Inhibition of transient receptor potential vanilloid 4 decreases the expressions of caveolin‐1 and caveolin‐2 after focal cerebral ischemia and reperfusion in rats

• Published in: Neuropathology Vol. 38; no. 4; pp. 337 - 346
• Main Authors: Xie, Hui, Lu, Wei‐cheng
• Format: Journal Article
• Language: English
• Published: Melbourne John Wiley & Sons Australia, Ltd 01.08.2018; Wiley Subscription Services, Inc
• Subjects: Blood-brain barrier; Caveolae; Caveolin; caveolin‐1; caveolin‐2; cerebral ischemia reperfusion; Extravasation; Immunohistochemistry; Ischemia; Membrane permeability; mRNA; Permeability; Reperfusion; Rodents; Structural proteins; Transient receptor potential proteins; transient receptor potential vanilloid 4; blood-brain barrier; caveolin-1; transient receptor potential vanilloid 4; cerebral ischemia reperfusion; caveolin-2
• ISSN: 0919-6544; 1440-1789
• DOI: 10.1111/neup.12469

This study aimed to investigate the effects of transient receptor potential vanilloid 4 (TRPV4) inhibition on blood–brain barrier (BBB) integrity and the expressions of caveolae structural proteins caveolin‐1 and caveolin‐2 in rats with focal cerebral ischemia and reperfusion.
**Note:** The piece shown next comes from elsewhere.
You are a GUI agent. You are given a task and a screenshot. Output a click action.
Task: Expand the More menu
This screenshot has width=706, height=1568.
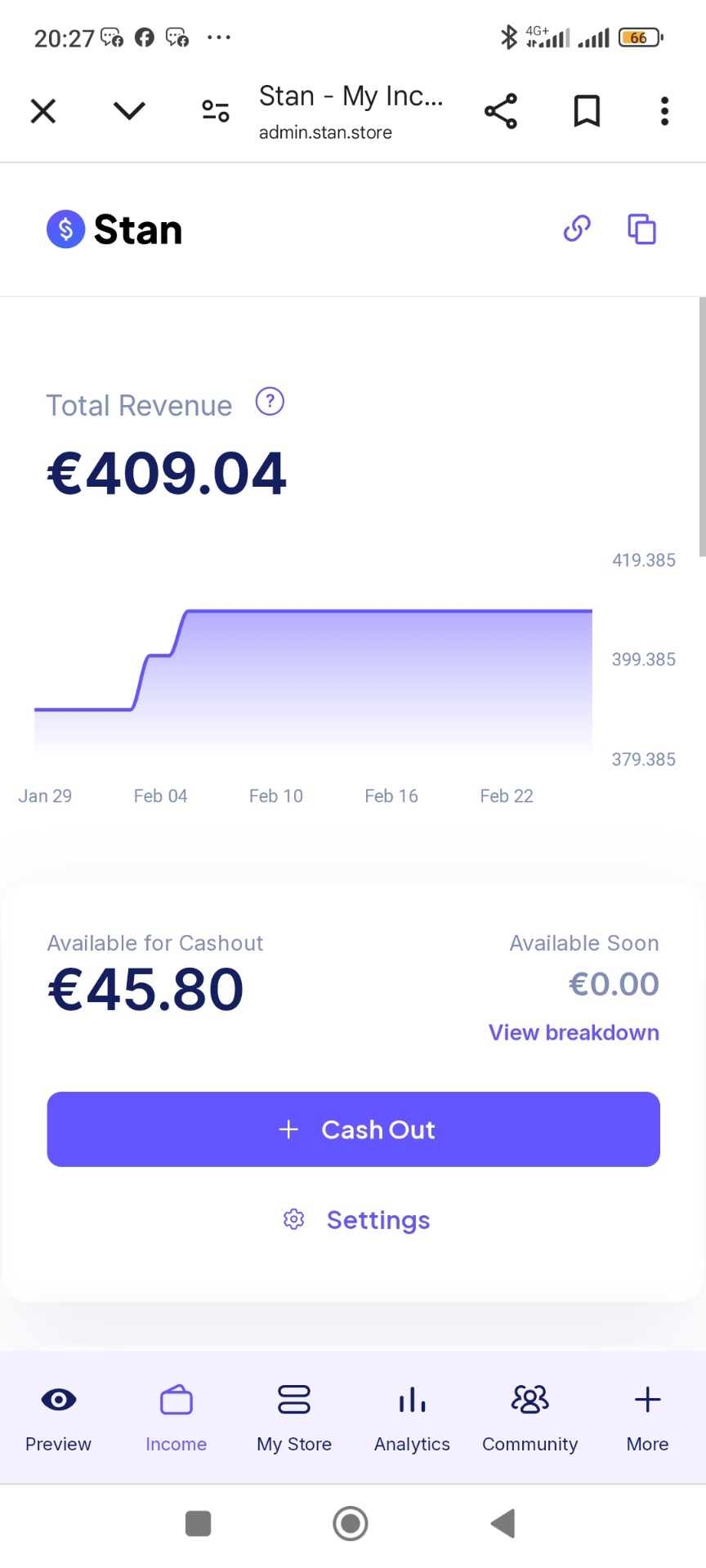[647, 1416]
BBB permeability was assessed by Evans blue extravasation. The mRNA and protein expressions of caveolin‐1 and caveolin‐2 were determined by RT‐PCR, Western blot and immunohistochemistry assays. We found that BBB permeability significantly increased and reaches its peak at 72 h of reperfusion in cerebral ischemia‐reperfusion rats and is able to be ameliorated by administration of HC‐067047, an antagonist of TRPV4. Additionally, it shows a significant upregulation of caveolin‐1 and caveolin‐2 expression in cerebral microvessels of ischemic tissue. However, treatment with HC‐067047 was shown to downregulate caveolin‐1 and caveolin‐2 expression during cerebral ischemia‐reperfusion. This study demonstrates that inhibition of TRPV4 ameliorates BBB leakage induced by ischemia‐reperfusion injury through the downregulation of caveolin‐1 and caveolin‐2.